* [EXERCISE DIRECTIONS]
Exactly and only the lines from the line holding "You are a computer-use agent." to the end of the records should be reproduced. Leave pictures out.

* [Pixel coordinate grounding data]
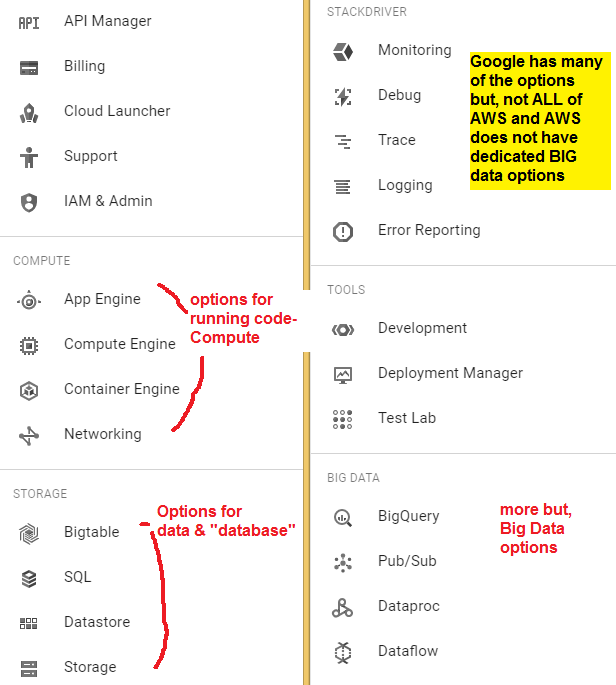616x685 pixels.
Task: Select the Datastore storage option
Action: (x=97, y=622)
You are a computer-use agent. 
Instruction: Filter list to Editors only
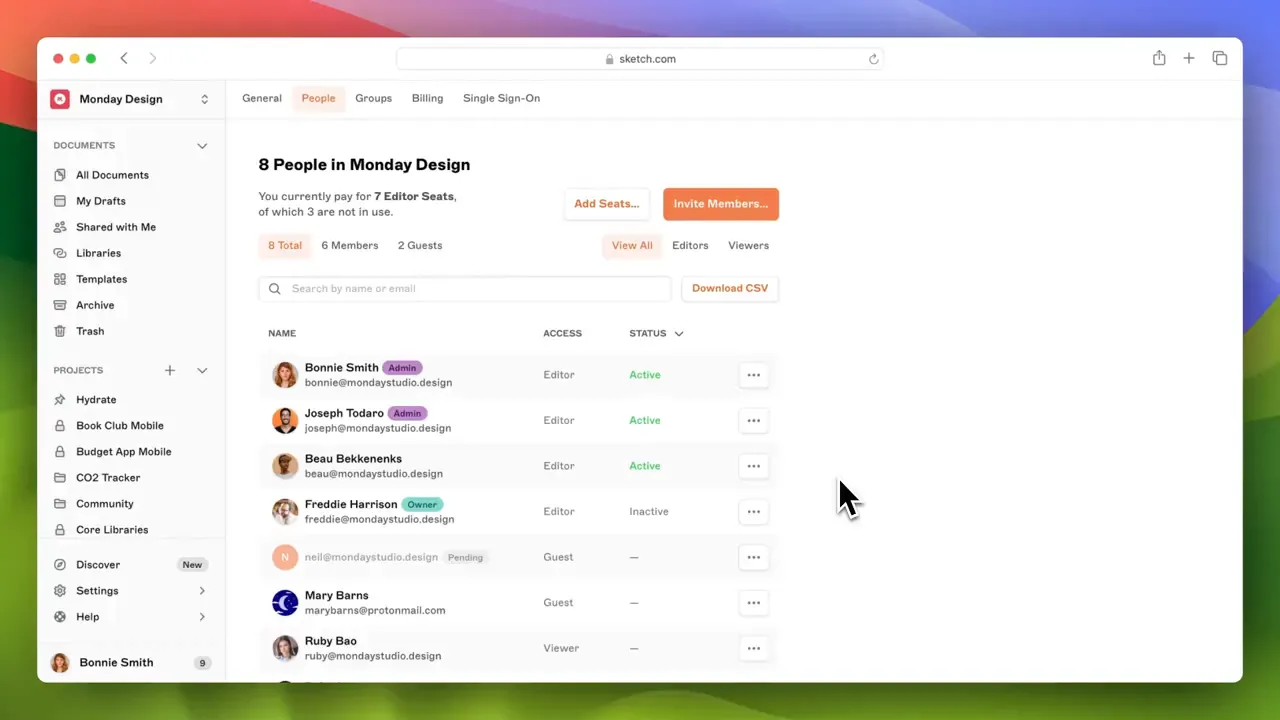point(690,245)
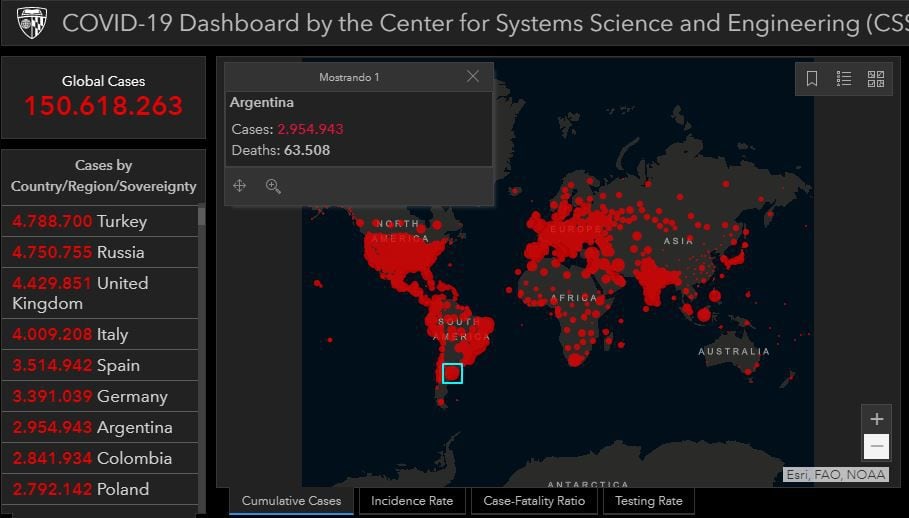Select Turkey in the country list
Screen dimensions: 909x518
pos(100,221)
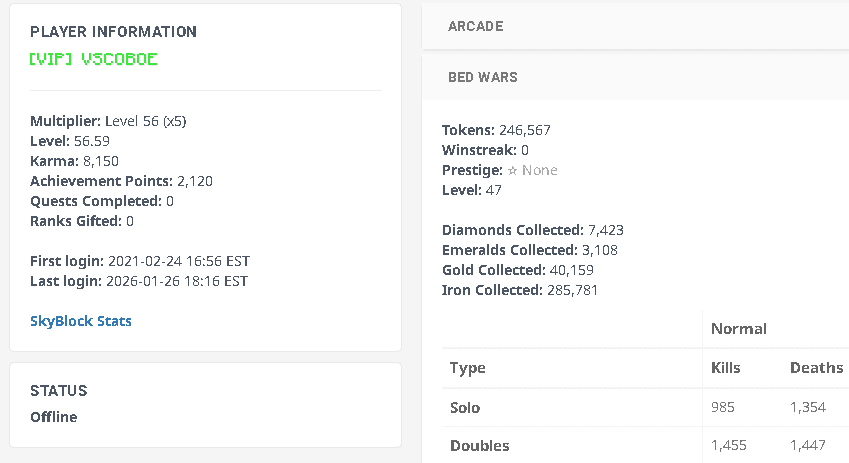The height and width of the screenshot is (463, 849).
Task: Click the Type column header
Action: click(x=468, y=368)
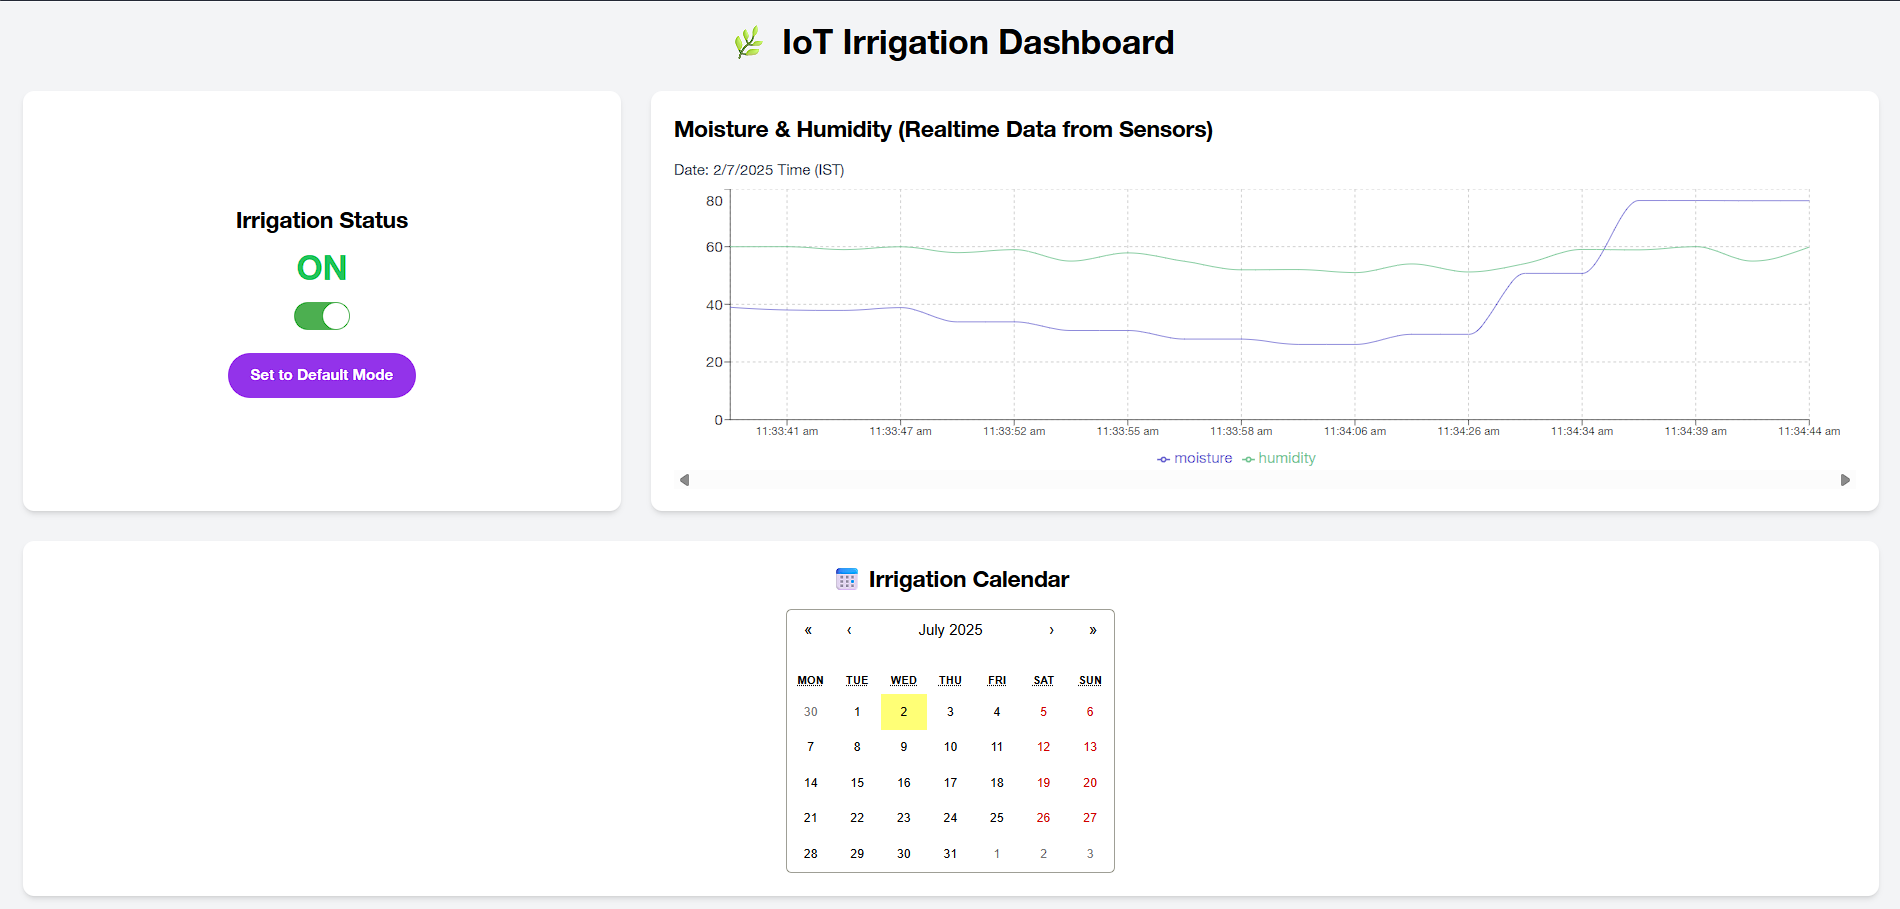Screen dimensions: 1900x909
Task: Select Sunday July 27 on calendar
Action: point(1089,818)
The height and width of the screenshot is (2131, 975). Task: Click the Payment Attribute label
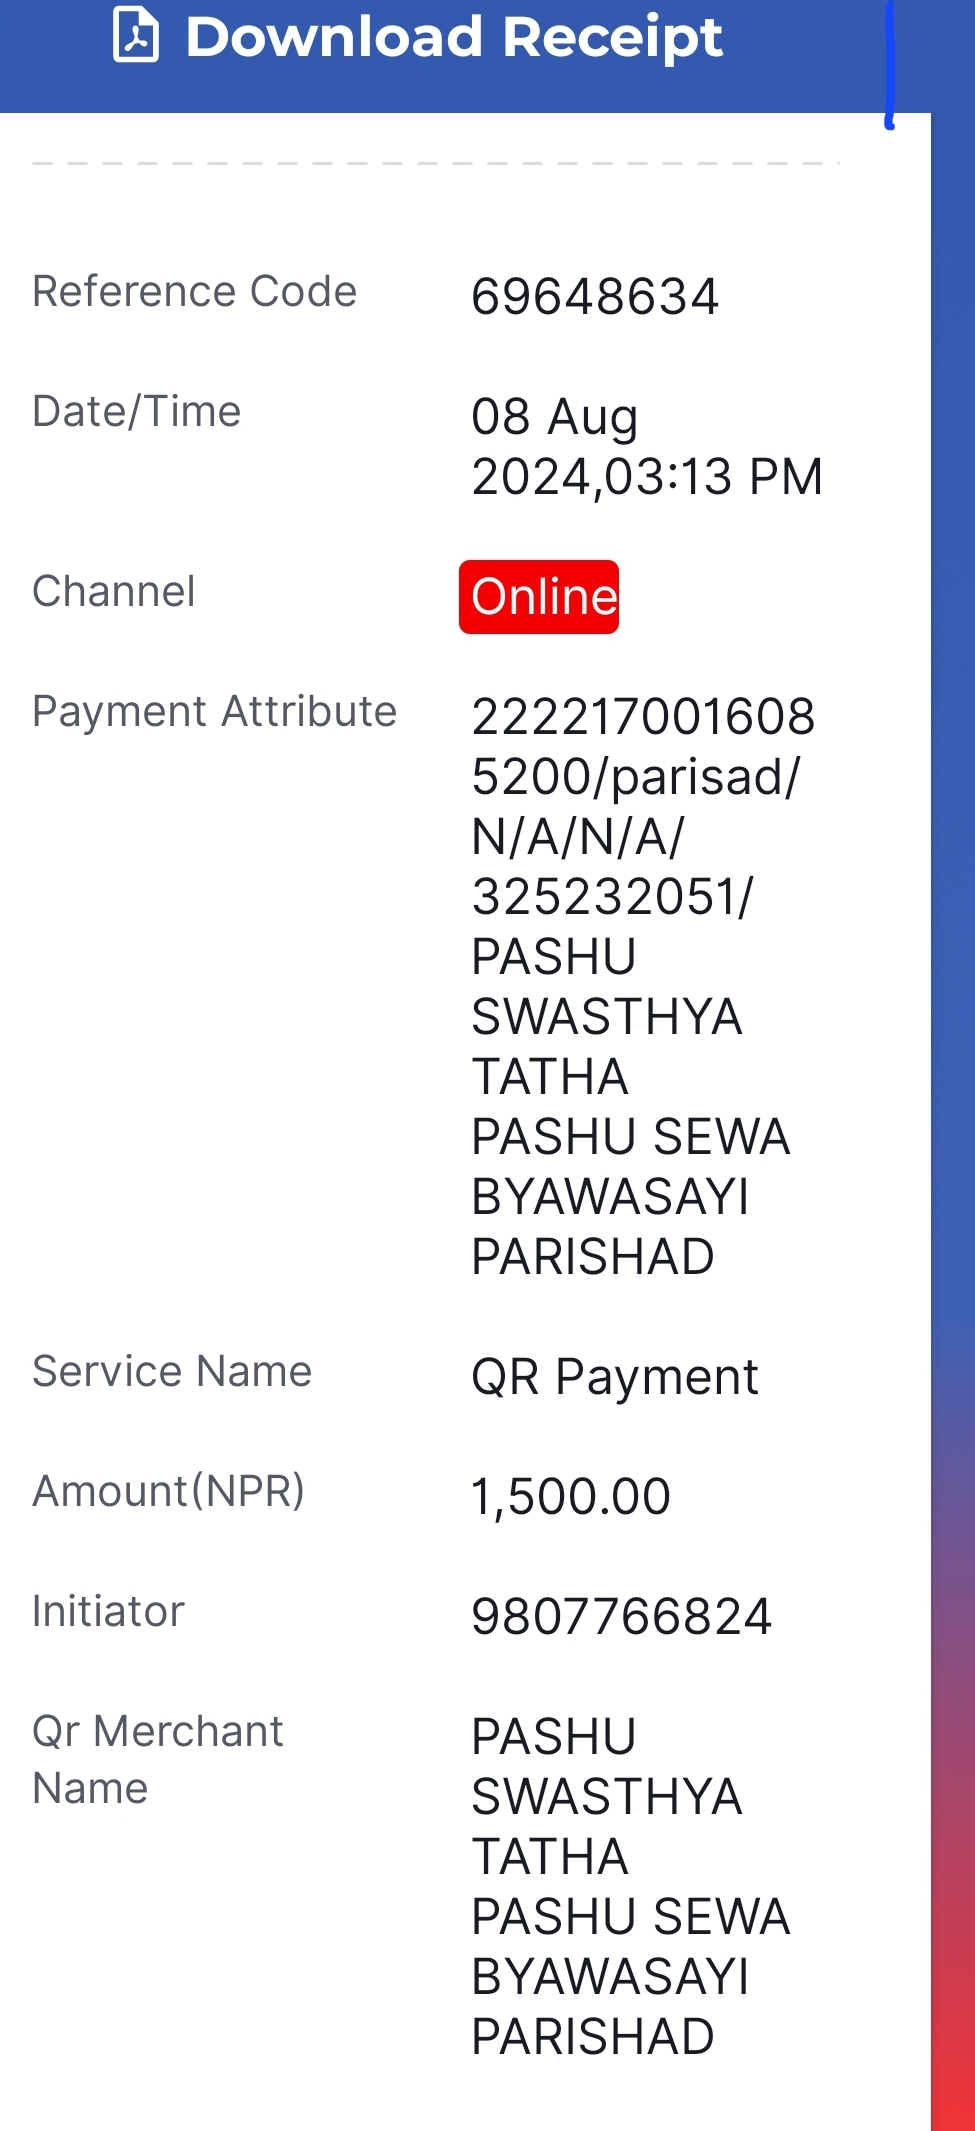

* [TASK ANSWER]
You are a computer-use agent. 
Instruction: Filter list to Editors only
point(690,245)
Select Turkey in the country list
Screen dimensions: 909x518
pos(100,221)
The height and width of the screenshot is (463, 849).
Task: Click the Type column header
Action: click(x=468, y=368)
Screen dimensions: 1900x909
Task: Select Sunday July 27 on calendar
Action: point(1089,818)
The height and width of the screenshot is (2131, 975). Task: Click the Payment Attribute label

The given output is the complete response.